* begin Source text *

Is action at a distance possible as envisaged by the EPR Paradox.

[DrChinese]

If you reread the post where I introduced this you'll see that I wasn't talking about SPDC photons.

The counter-propagating photons emitted by the same atom in my example are always entangled in polarization due to conservation of angular momentum. This entanglement means that members of an entangled pair are polarized identically. However, the value of L, the polarization angle of any given pair, is varying randomly.

Sorry, you are making an important mistake here. Yes, it is true that the photons you describe from the atom are entangled. However, the model you describe is NOT the same. Instead, it matches the PDC polarization unentangled situation I described above. You cannot say your model works if you apply it to the wrong situation. There is a GIANT different in Entangled State stats and Product State stats. Your example - where there is a definite polarization L - only matches the Product State situation. This is a very important distinction and you need to understand this. It is probably the reason you have had trouble seeing some of the arguments we have provided in the past.

* end Source text *
* begin Recorded information *

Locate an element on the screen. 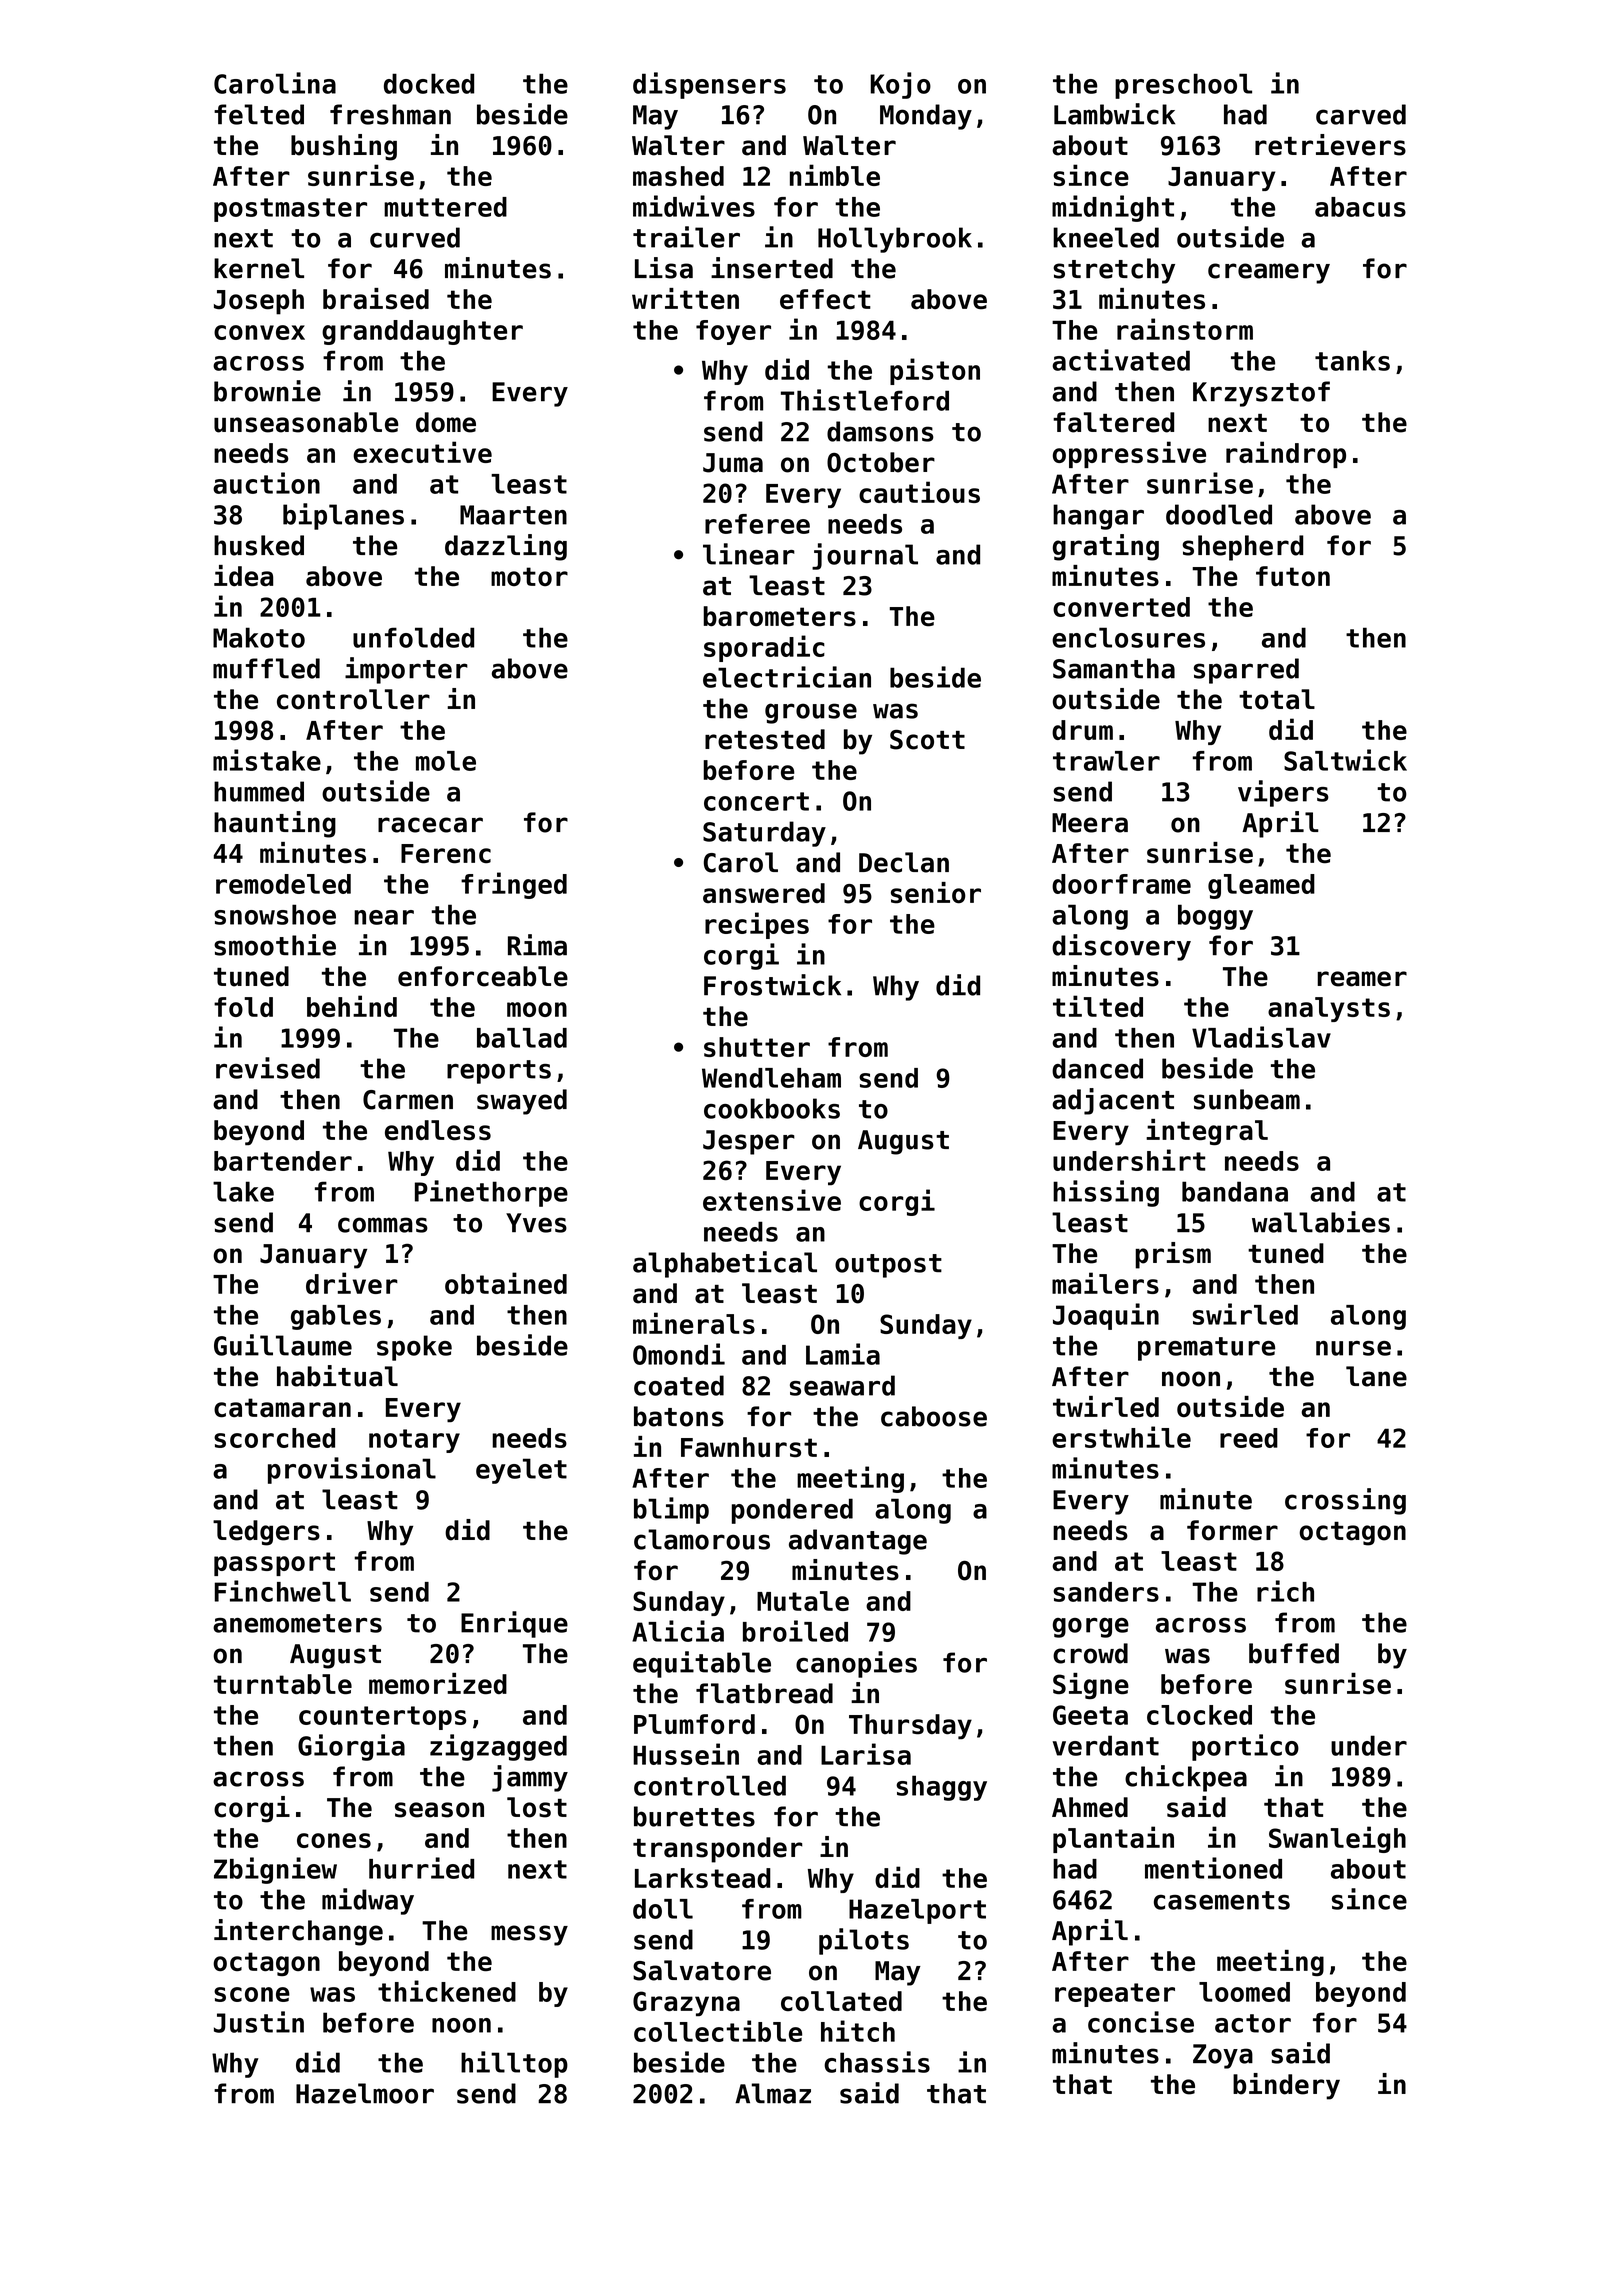  muttered is located at coordinates (445, 207).
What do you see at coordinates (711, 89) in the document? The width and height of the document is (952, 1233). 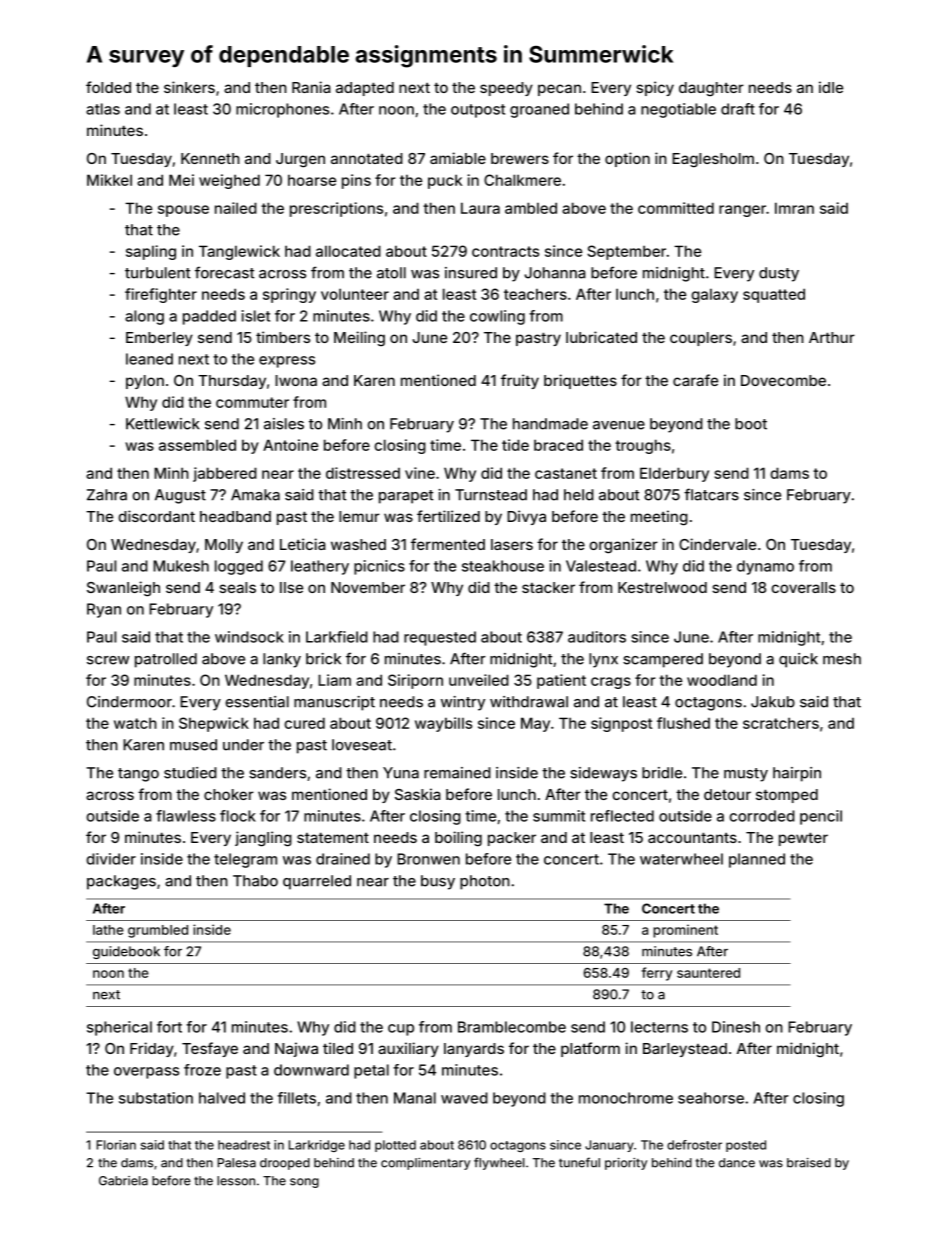 I see `daughter` at bounding box center [711, 89].
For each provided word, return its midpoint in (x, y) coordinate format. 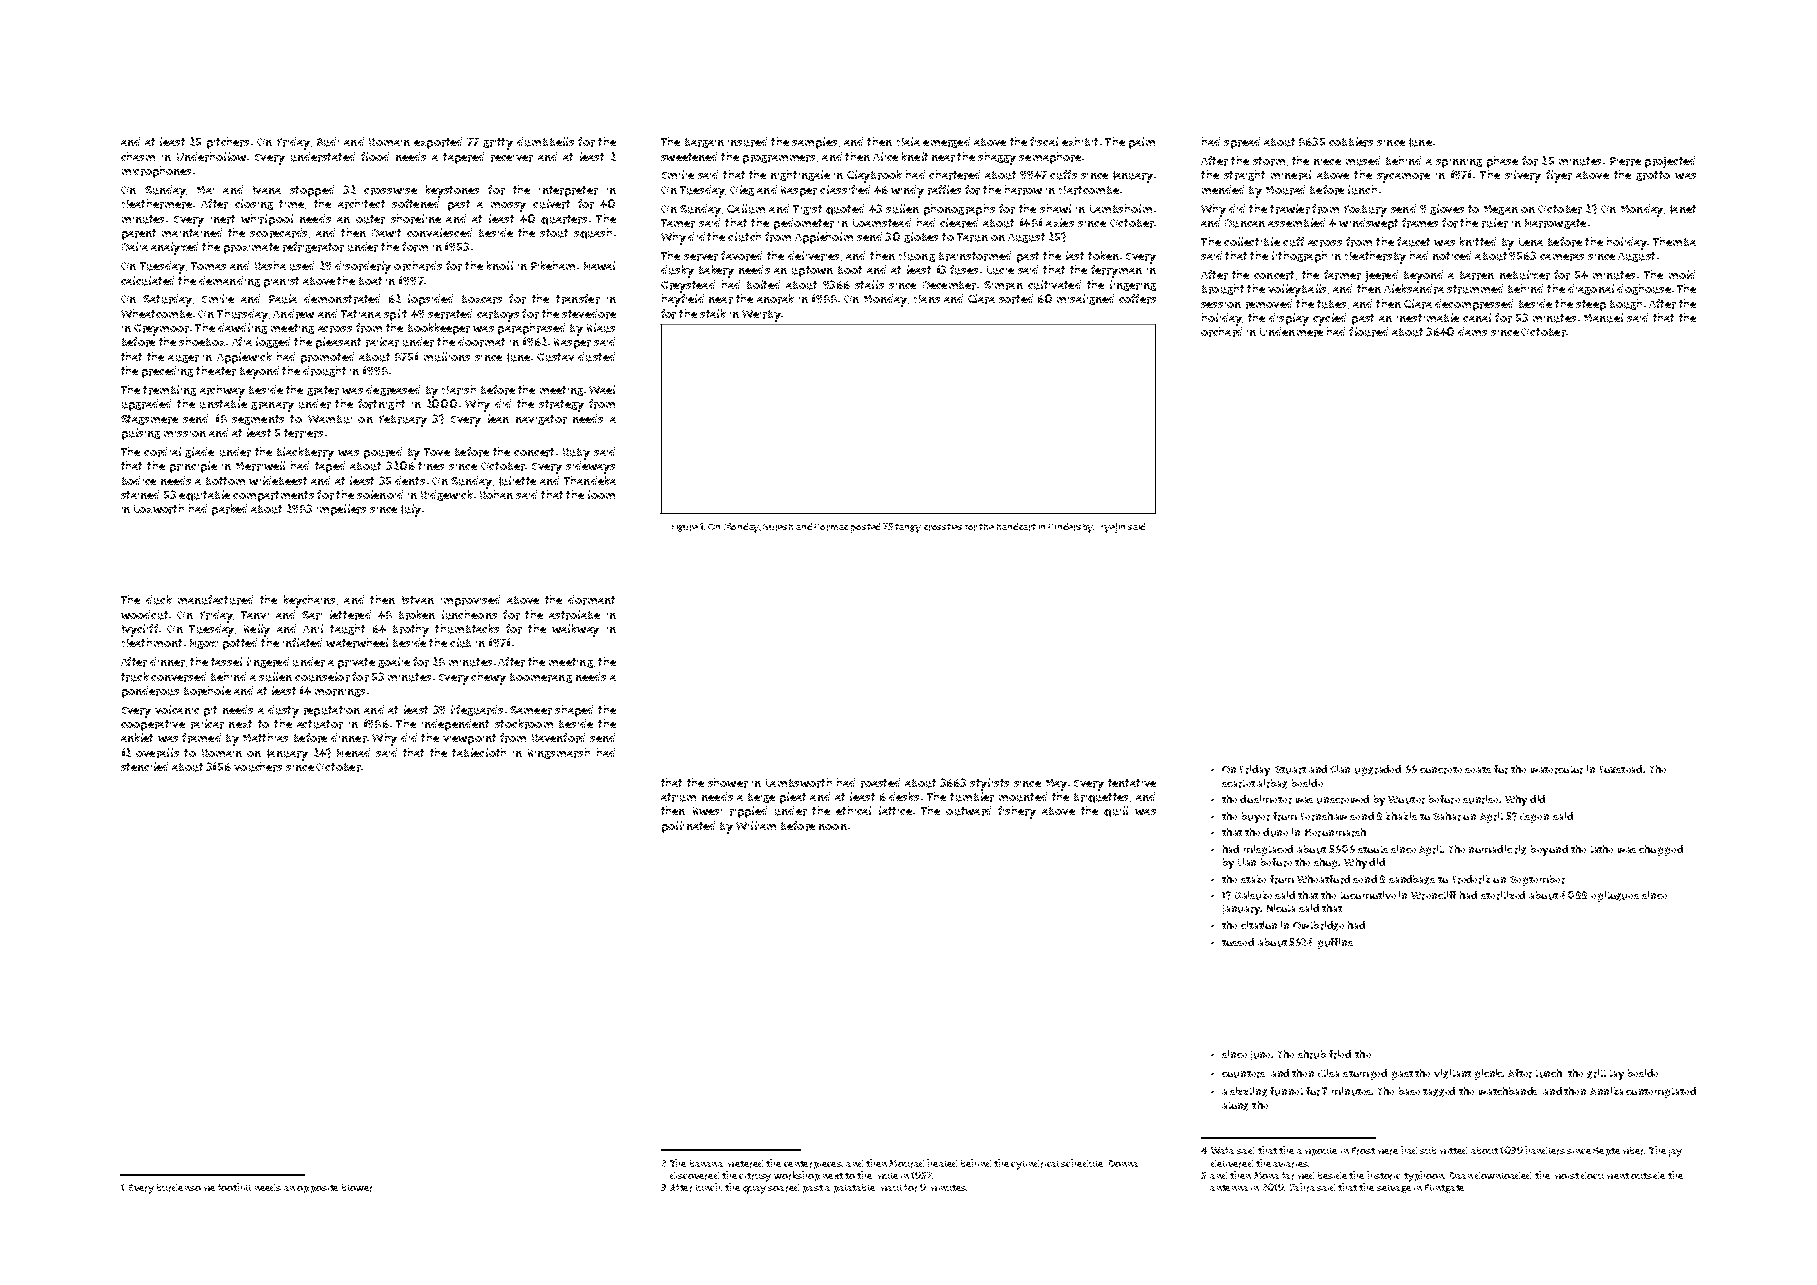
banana (706, 1163)
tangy (908, 528)
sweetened (689, 156)
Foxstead (1621, 769)
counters (1243, 1074)
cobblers (1351, 142)
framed (201, 738)
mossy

* end Recorded information *

# [Task set]
A - In the forum thread on the EPR paradox, what is given as the reason the counter-propagating photons emitted by the same atom are always entangled in polarization?
B - Turn the entries into a Markdown table with the columns Row and Line, starting at the line with "tangy (908, 528)" and continuing through the last line of the entries, both ends included. Leave out blank lines.

# [Complete answers]
A - Conservation of angular momentum.

B -
| Row | Line |
|---|---|
| 1 | tangy (908, 528) |
| 2 | sweetened (689, 156) |
| 3 | Foxstead (1621, 769) |
| 4 | counters (1243, 1074) |
| 5 | cobblers (1351, 142) |
| 6 | framed (201, 738) |
| 7 | mossy |